The entries below are to be duplicated exactly, with nothing left out.
-- Opening Marker --
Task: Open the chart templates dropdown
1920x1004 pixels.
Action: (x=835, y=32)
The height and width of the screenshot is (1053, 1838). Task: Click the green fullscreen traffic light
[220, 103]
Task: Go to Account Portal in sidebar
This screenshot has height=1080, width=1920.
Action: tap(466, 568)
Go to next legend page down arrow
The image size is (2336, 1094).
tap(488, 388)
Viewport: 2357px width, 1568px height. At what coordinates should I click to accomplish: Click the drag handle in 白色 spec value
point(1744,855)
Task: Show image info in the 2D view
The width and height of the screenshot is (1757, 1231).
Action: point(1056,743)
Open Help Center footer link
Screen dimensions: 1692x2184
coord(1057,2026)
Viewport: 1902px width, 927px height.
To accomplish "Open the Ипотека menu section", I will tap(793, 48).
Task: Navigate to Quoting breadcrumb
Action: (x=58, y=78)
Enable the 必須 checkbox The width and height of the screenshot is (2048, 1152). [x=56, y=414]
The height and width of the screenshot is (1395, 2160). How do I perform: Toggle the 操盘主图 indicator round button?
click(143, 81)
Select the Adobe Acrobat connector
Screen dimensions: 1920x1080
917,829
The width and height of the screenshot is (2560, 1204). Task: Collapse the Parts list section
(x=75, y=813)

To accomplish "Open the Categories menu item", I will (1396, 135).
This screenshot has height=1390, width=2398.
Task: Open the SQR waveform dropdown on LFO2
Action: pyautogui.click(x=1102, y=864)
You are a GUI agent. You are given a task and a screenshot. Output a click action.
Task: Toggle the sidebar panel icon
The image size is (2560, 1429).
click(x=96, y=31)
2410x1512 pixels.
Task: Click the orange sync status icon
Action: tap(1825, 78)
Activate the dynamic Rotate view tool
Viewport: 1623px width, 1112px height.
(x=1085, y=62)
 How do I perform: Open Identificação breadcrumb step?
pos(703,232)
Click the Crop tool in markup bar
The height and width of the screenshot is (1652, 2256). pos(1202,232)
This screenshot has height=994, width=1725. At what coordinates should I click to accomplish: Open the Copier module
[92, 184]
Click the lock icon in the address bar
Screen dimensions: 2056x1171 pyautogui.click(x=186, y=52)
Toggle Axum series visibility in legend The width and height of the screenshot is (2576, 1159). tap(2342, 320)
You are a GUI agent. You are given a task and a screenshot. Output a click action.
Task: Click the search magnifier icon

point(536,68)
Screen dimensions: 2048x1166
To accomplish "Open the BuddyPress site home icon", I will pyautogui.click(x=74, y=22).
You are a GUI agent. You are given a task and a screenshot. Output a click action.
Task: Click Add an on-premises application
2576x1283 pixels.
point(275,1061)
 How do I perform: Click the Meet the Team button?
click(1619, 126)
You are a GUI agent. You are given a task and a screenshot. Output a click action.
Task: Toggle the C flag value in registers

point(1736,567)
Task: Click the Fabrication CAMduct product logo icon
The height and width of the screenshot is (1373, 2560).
-- Closing Marker --
ANSWER BOX:
Task: Open the chart templates dropdown
1920x1004 pixels.
Action: (x=835, y=32)
The height and width of the screenshot is (1053, 1838). Task: Click the green fullscreen traffic light
[220, 103]
Task: Go to Account Portal in sidebar
This screenshot has height=1080, width=1920.
Action: tap(466, 568)
Go to next legend page down arrow
The image size is (2336, 1094).
tap(488, 388)
Viewport: 2357px width, 1568px height. At what coordinates should I click to accomplish: Click the drag handle in 白色 spec value
point(1744,855)
Task: Show image info in the 2D view
The width and height of the screenshot is (1757, 1231).
Action: point(1056,743)
Open Help Center footer link
Screen dimensions: 1692x2184
coord(1057,2026)
Viewport: 1902px width, 927px height.
To accomplish "Open the Ипотека menu section", I will tap(793, 48).
Task: Navigate to Quoting breadcrumb
Action: (x=58, y=78)
Enable the 必須 checkbox The width and height of the screenshot is (2048, 1152). [x=56, y=414]
The height and width of the screenshot is (1395, 2160). How do I perform: Toggle the 操盘主图 indicator round button?
click(143, 81)
Select the Adobe Acrobat connector
Screen dimensions: 1920x1080
917,829
The width and height of the screenshot is (2560, 1204). Task: Collapse the Parts list section
(x=75, y=813)

To accomplish "Open the Categories menu item", I will (1396, 135).
This screenshot has height=1390, width=2398.
Task: Open the SQR waveform dropdown on LFO2
Action: pyautogui.click(x=1102, y=864)
You are a GUI agent. You are given a task and a screenshot. Output a click action.
Task: Toggle the sidebar panel icon
The image size is (2560, 1429).
click(x=96, y=31)
2410x1512 pixels.
Task: Click the orange sync status icon
Action: tap(1825, 78)
Activate the dynamic Rotate view tool
Viewport: 1623px width, 1112px height.
(x=1085, y=62)
 How do I perform: Open Identificação breadcrumb step?
pos(703,232)
Click the Crop tool in markup bar
The height and width of the screenshot is (1652, 2256). pos(1202,232)
This screenshot has height=994, width=1725. At what coordinates should I click to accomplish: Open the Copier module
[92, 184]
Click the lock icon in the address bar
Screen dimensions: 2056x1171 pyautogui.click(x=186, y=52)
Toggle Axum series visibility in legend The width and height of the screenshot is (2576, 1159). tap(2342, 320)
You are a GUI agent. You are given a task and a screenshot. Output a click action.
Task: Click the search magnifier icon

point(536,68)
Screen dimensions: 2048x1166
To accomplish "Open the BuddyPress site home icon", I will pyautogui.click(x=74, y=22).
You are a GUI agent. You are given a task and a screenshot. Output a click action.
Task: Click Add an on-premises application
2576x1283 pixels.
point(275,1061)
 How do I perform: Click the Meet the Team button?
click(1619, 126)
You are a GUI agent. You are given a task and a screenshot. Output a click action.
Task: Toggle the C flag value in registers

point(1736,567)
Task: Click the Fabrication CAMduct product logo icon
The height and width of the screenshot is (1373, 2560).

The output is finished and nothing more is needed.